-- SOURCE MATERIAL follows --
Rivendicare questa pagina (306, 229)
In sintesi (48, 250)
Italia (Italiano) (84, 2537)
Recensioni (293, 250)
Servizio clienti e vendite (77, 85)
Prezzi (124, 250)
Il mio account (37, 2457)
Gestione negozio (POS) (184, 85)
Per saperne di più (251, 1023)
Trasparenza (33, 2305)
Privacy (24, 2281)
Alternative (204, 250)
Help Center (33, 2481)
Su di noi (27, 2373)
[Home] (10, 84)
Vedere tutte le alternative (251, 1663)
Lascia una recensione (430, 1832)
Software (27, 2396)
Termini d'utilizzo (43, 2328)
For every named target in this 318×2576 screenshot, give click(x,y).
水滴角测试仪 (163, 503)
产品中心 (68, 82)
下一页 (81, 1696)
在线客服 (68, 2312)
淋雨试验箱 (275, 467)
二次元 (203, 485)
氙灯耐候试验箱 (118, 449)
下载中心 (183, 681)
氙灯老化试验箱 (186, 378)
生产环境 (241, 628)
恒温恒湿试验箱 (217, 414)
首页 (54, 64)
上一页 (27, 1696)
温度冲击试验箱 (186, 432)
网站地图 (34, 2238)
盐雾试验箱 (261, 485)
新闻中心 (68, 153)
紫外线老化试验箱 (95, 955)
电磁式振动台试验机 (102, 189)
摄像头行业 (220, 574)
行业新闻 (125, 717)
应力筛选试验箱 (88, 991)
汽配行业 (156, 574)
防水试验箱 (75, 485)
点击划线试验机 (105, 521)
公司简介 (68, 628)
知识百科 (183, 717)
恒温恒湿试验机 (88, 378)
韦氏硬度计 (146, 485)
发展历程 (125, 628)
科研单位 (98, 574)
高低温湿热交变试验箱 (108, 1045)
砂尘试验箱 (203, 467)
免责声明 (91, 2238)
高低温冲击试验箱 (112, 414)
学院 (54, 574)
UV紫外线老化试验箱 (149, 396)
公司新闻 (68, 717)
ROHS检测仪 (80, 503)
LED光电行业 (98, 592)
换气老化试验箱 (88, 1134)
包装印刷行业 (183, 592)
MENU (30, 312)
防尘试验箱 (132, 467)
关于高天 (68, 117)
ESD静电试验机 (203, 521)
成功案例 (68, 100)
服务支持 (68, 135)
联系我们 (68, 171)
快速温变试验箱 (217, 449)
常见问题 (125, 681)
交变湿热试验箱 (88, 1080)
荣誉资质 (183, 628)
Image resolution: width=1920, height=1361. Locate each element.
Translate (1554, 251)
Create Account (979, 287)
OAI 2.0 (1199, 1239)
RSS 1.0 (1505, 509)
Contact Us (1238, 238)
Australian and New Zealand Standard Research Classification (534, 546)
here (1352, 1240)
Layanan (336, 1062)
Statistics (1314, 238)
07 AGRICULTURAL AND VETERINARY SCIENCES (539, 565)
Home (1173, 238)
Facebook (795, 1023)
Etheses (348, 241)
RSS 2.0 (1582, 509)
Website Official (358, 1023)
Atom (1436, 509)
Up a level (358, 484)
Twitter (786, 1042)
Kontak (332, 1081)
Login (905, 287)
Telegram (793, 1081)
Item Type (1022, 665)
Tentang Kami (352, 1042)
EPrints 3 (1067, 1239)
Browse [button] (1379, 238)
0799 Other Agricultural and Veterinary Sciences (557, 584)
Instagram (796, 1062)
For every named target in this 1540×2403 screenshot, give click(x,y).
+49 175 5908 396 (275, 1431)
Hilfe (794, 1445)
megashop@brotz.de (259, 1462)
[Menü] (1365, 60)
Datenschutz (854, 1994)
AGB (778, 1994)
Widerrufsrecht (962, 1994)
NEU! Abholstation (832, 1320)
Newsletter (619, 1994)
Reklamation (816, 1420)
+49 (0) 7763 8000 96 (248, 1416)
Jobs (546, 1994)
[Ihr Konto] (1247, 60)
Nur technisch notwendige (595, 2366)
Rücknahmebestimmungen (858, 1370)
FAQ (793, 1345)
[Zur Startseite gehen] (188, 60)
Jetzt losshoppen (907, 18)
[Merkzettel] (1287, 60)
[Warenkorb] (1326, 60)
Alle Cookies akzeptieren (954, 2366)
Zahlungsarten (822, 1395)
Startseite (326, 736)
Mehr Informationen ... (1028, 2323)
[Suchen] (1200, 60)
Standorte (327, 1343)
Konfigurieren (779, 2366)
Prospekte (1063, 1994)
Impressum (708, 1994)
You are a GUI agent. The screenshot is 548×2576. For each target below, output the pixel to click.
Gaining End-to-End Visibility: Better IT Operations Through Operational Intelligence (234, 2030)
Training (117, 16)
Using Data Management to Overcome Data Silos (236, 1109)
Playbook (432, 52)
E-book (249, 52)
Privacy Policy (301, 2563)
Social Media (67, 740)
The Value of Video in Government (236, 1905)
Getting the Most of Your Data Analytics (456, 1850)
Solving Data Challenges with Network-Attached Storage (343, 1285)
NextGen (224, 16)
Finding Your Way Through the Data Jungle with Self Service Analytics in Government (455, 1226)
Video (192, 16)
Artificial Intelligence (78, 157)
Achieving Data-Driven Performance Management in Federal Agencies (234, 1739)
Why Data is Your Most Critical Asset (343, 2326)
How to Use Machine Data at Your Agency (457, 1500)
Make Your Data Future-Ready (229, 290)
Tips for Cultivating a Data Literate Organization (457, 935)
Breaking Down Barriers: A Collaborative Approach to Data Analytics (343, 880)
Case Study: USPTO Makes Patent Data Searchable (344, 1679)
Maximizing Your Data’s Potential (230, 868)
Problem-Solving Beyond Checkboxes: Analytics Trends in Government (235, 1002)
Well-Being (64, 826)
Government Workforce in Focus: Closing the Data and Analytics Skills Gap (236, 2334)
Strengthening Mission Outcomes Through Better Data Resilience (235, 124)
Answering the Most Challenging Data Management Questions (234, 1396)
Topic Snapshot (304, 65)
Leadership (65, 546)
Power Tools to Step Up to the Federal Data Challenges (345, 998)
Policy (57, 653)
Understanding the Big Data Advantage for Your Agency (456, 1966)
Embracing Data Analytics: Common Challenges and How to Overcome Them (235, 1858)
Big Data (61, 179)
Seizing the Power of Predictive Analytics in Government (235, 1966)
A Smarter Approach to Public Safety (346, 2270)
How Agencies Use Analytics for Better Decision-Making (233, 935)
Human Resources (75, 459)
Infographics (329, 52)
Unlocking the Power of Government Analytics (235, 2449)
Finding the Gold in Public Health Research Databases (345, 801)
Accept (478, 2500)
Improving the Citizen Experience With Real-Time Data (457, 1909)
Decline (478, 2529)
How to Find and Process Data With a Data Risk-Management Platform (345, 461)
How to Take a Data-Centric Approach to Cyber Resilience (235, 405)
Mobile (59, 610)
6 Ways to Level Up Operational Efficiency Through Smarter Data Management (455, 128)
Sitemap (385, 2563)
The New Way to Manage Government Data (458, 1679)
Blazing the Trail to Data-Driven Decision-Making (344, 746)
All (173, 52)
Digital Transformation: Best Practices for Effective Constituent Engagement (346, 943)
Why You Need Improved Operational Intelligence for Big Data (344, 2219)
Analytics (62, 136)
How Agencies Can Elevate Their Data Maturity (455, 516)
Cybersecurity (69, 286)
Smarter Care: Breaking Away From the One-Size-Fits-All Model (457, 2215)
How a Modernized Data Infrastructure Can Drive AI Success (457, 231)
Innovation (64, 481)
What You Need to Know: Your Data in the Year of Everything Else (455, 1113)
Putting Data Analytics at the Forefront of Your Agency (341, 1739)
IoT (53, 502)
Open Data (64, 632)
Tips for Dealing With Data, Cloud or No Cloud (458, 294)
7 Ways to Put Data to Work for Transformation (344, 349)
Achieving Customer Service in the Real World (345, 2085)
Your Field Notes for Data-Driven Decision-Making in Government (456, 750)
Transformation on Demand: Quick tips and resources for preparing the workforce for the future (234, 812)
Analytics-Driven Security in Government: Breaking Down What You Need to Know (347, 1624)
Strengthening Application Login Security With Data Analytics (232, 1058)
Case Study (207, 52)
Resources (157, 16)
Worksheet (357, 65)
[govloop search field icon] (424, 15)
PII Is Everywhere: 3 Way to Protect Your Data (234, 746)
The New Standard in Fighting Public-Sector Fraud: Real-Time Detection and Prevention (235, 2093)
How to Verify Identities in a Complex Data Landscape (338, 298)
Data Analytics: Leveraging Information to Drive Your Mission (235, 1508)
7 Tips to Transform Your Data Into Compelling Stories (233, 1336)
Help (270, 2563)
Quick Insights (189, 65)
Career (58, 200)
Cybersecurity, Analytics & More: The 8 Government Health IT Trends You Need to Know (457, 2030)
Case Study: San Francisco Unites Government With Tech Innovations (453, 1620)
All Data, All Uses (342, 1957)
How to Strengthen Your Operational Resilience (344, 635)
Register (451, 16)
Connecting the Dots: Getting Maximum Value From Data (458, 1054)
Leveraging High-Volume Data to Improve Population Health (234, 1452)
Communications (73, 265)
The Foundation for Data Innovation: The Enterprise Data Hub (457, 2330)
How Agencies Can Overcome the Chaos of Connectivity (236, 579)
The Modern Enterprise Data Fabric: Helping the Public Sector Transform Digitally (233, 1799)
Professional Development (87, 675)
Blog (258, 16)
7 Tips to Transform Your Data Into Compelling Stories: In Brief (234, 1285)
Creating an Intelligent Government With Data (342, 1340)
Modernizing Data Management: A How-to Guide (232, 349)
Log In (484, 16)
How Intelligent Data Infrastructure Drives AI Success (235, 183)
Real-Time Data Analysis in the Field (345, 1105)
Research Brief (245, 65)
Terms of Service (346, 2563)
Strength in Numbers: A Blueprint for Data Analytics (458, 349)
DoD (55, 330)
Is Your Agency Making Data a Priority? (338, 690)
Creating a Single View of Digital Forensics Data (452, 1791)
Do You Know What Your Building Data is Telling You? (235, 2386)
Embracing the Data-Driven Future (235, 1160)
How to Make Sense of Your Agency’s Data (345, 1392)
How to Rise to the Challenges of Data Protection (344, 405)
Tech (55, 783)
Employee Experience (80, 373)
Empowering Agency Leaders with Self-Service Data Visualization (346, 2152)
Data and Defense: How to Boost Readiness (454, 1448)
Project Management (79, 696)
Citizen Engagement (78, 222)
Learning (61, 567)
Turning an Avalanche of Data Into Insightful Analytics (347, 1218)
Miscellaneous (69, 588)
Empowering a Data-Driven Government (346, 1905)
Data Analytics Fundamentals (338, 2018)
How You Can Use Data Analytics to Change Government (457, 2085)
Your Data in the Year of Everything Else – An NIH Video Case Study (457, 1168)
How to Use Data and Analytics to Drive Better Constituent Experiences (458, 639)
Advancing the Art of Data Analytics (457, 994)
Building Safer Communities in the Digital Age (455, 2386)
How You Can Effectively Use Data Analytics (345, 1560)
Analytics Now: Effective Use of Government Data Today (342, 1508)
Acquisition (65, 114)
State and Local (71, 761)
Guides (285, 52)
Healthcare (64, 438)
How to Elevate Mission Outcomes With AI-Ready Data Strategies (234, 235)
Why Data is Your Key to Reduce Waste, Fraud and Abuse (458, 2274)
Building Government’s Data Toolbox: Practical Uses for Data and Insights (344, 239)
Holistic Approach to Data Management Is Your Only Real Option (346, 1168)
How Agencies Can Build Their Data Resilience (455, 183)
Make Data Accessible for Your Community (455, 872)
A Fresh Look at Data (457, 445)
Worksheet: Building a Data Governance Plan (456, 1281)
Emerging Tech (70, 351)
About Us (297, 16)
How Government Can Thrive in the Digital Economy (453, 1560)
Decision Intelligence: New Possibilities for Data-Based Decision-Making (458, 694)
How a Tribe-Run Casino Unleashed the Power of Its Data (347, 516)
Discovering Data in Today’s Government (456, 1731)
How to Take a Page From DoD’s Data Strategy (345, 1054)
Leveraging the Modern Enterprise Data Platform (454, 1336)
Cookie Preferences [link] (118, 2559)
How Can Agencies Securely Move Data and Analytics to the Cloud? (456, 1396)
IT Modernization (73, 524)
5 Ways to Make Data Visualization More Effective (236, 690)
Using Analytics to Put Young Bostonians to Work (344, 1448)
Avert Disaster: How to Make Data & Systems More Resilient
-- SOURCE MATERIAL concluded --
ASSIGNED TASK –
Take the line above containing "Layanan (336, 1062)", the line containing "For every named target in this 1540×2403", and all lines in between, and copy them exactly without anything else.

ANSWER FOR THIS EXERCISE –
Layanan (336, 1062)
Statistics (1314, 238)
07 AGRICULTURAL AND VETERINARY SCIENCES (539, 565)
Home (1173, 238)
Facebook (795, 1023)
Etheses (348, 241)
RSS 2.0 (1582, 509)
Website Official (358, 1023)
Atom (1436, 509)
Up a level (358, 484)
Twitter (786, 1042)
Kontak (332, 1081)
Login (905, 287)
Telegram (793, 1081)
Item Type (1022, 665)
Tentang Kami (352, 1042)
EPrints 3 (1067, 1239)
Browse [button] (1379, 238)
0799 Other Agricultural and Veterinary Sciences (557, 584)
Instagram (796, 1062)
For every named target in this 1540×2403 screenshot, give click(x,y).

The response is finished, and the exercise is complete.